* Written task:
Reproduce the material below line for line, without changing anything.

Word and item position data
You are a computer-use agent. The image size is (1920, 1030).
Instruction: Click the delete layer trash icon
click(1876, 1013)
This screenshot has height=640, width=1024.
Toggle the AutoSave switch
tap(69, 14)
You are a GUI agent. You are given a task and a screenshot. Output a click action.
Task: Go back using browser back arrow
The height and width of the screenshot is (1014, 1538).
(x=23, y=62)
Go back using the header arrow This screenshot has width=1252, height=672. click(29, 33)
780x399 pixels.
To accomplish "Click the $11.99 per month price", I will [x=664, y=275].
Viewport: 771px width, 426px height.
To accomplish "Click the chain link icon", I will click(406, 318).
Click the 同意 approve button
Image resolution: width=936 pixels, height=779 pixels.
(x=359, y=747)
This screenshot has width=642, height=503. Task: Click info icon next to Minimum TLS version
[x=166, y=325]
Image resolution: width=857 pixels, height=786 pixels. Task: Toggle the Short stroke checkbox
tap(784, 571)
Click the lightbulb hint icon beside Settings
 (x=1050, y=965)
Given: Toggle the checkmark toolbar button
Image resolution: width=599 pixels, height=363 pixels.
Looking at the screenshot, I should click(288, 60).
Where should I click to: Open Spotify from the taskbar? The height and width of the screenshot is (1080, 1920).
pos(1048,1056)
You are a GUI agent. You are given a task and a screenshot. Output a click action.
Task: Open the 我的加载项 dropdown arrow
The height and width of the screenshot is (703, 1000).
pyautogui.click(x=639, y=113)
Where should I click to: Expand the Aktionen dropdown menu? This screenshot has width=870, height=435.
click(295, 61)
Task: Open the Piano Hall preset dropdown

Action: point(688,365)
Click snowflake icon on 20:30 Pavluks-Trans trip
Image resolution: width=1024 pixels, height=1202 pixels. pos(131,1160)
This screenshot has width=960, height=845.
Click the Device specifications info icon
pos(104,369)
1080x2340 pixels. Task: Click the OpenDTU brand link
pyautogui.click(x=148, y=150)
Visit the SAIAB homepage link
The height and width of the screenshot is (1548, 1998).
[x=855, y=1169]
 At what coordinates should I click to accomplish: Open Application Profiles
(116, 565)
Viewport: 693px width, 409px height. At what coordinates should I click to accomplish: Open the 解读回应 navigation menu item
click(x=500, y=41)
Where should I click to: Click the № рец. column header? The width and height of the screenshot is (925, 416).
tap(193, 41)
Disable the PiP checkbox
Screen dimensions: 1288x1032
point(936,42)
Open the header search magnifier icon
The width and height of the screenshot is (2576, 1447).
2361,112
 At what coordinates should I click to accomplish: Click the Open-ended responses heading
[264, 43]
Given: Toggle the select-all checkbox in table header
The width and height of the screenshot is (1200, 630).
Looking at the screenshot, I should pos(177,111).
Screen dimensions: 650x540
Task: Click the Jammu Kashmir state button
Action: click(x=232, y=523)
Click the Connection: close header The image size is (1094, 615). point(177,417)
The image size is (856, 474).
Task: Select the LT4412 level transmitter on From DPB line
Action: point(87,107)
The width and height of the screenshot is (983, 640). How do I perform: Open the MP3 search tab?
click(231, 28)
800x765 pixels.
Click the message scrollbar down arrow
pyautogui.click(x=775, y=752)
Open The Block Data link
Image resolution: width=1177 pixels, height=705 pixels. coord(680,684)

* Result for this exercise:
You are a computer-use agent. The image size is (1920, 1030).
Instruction: Click the delete layer trash icon
click(1876, 1013)
This screenshot has height=640, width=1024.
Toggle the AutoSave switch
tap(69, 14)
You are a GUI agent. You are given a task and a screenshot. Output a click action.
Task: Go back using browser back arrow
The height and width of the screenshot is (1014, 1538).
(x=23, y=62)
Go back using the header arrow This screenshot has width=1252, height=672. click(29, 33)
780x399 pixels.
To accomplish "Click the $11.99 per month price", I will [x=664, y=275].
Viewport: 771px width, 426px height.
To accomplish "Click the chain link icon", I will click(406, 318).
Click the 同意 approve button
Image resolution: width=936 pixels, height=779 pixels.
(x=359, y=747)
This screenshot has width=642, height=503. Task: Click info icon next to Minimum TLS version
[x=166, y=325]
Image resolution: width=857 pixels, height=786 pixels. Task: Toggle the Short stroke checkbox
tap(784, 571)
Click the lightbulb hint icon beside Settings
 (x=1050, y=965)
Given: Toggle the checkmark toolbar button
Image resolution: width=599 pixels, height=363 pixels.
Looking at the screenshot, I should click(288, 60).
Where should I click to: Open Spotify from the taskbar? The height and width of the screenshot is (1080, 1920).
pos(1048,1056)
You are a GUI agent. You are given a task and a screenshot. Output a click action.
Task: Open the 我的加载项 dropdown arrow
The height and width of the screenshot is (703, 1000).
pyautogui.click(x=639, y=113)
Where should I click to: Expand the Aktionen dropdown menu? This screenshot has width=870, height=435.
click(295, 61)
Task: Open the Piano Hall preset dropdown

Action: point(688,365)
Click snowflake icon on 20:30 Pavluks-Trans trip
Image resolution: width=1024 pixels, height=1202 pixels. pos(131,1160)
This screenshot has width=960, height=845.
Click the Device specifications info icon
pos(104,369)
1080x2340 pixels. Task: Click the OpenDTU brand link
pyautogui.click(x=148, y=150)
Visit the SAIAB homepage link
The height and width of the screenshot is (1548, 1998).
[x=855, y=1169]
 At what coordinates should I click to accomplish: Open Application Profiles
(116, 565)
Viewport: 693px width, 409px height. At what coordinates should I click to accomplish: Open the 解读回应 navigation menu item
click(x=500, y=41)
Where should I click to: Click the № рец. column header? The width and height of the screenshot is (925, 416).
tap(193, 41)
Disable the PiP checkbox
Screen dimensions: 1288x1032
point(936,42)
Open the header search magnifier icon
The width and height of the screenshot is (2576, 1447).
2361,112
 At what coordinates should I click to accomplish: Click the Open-ended responses heading
[264, 43]
Given: Toggle the select-all checkbox in table header
The width and height of the screenshot is (1200, 630).
Looking at the screenshot, I should pos(177,111).
Screen dimensions: 650x540
Task: Click the Jammu Kashmir state button
Action: click(x=232, y=523)
Click the Connection: close header The image size is (1094, 615). point(177,417)
The image size is (856, 474).
Task: Select the LT4412 level transmitter on From DPB line
Action: point(87,107)
The width and height of the screenshot is (983, 640). How do I perform: Open the MP3 search tab?
click(231, 28)
800x765 pixels.
Click the message scrollbar down arrow
pyautogui.click(x=775, y=752)
Open The Block Data link
Image resolution: width=1177 pixels, height=705 pixels. coord(680,684)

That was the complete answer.